Mary studied law, and her keen mind brought insight and historical perspective to almost every topic. While Mark danced among abstract rings and fields, Mary evaluated international treaties, teasing out their political and economic ramifications. Their academic interests were as different as night and day, but they both wanted a family and a fairy-tail relationship. The difference: Mark wanted it now, while Mary, five years his junior, was willing to wait. She had another year of law school to go, then the bar, and beyond that she couldn't say. So when Mark asked her out she was always polite, and sometimes she even said yes, but at the end of the day she invariably returned to her books.

“Mary.” he said, gently touching her on the arm. She turned, and then recognized him.

“Hi Mark, glad you could come. I probably can't stay long, but I had to get away from torts for a while.”

“They're actually playing a good song - care to dance?” Mark was 28; too old to be shy. Hell, what was the worst she could do? Say no? That's the same as if he hadn't asked - so a quick calculation produced a positive expected value for the outcome, and that was that.

“Sure.” she replied, stuffing the last three pretzels into her mouth. They went out on to the dance floor and he held her tight. Her long brown hair fell against his face. It smelled clean and fresh, as though she had just washed. He wanted to give her a quick kiss, but she was not ready for that, and he knew it. They danced through two songs, then scurried back to the snack table as rap came pouring out of the speakers. Neither one of them considered this music, and though you could dance to it, they didn't really know how.

“I'd better get back to my books.” said Mary apologetically. “It's hard to talk in here anyways.”

“We could go for a walk.” offered Mark. “It's nice out, for early December.”

“Not tonight. I've got a test in the morning and I really have to hit the books.”

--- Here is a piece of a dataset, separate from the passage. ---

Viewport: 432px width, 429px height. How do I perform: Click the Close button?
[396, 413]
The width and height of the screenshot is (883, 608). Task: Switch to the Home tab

“Fair enough.” said Mark, hiding his disappointment. He sat down in one of the blue couches and watched the other students socialize. They were obviously better at this than he was. He closed his eyes for a moment and issued a fervent request to nobody in particular. “I wish I could find the love of my life, a true friend, a companion for all my days.”

Suddenly the sound stopped. The music, the voices, everything - replaced with silence, as the couch beneath him was transformed into a hard wooden chair. He felt the arms of the chair, smooth and polished. Finally he opened his eyes. The chair was situated on a shelf that was perhaps three meters wide. His chair backed up against a wall, and two meters ahead of him, along the tile floor, the shelf ended abruptly. Beyond the security of his ledge, a horizontal ladder seemed to stretch to infinity. The rails and rungs were painted yellow, and it reminded him of his elementary school playground. Kids use to walk hand over hand, rung to run, from one end to the other. Of course that was only three or four meters across; this ladder stretched as far as the eye could see, until the rails seemed to meet in the distance. Two more ladders bracketed his, one on either side, and still more ladders to the left and right, forming an entire plane of rails and rungs. Adjacent ladders seemed to merge together in the distance. Below the ladders, kilometers and kilometers of empty space. There was no floor below; no formations at all. And there were no supports holding the ladders in place, at least none that he could see. Surely they would bend under their own weight, yet they seemed fixed in space. This couldn't be real; it had to be a dream. He was at the party, sitting on a couch. Mark closed his eyes again, then opened them slowly. The shelf was still there, and the ladders.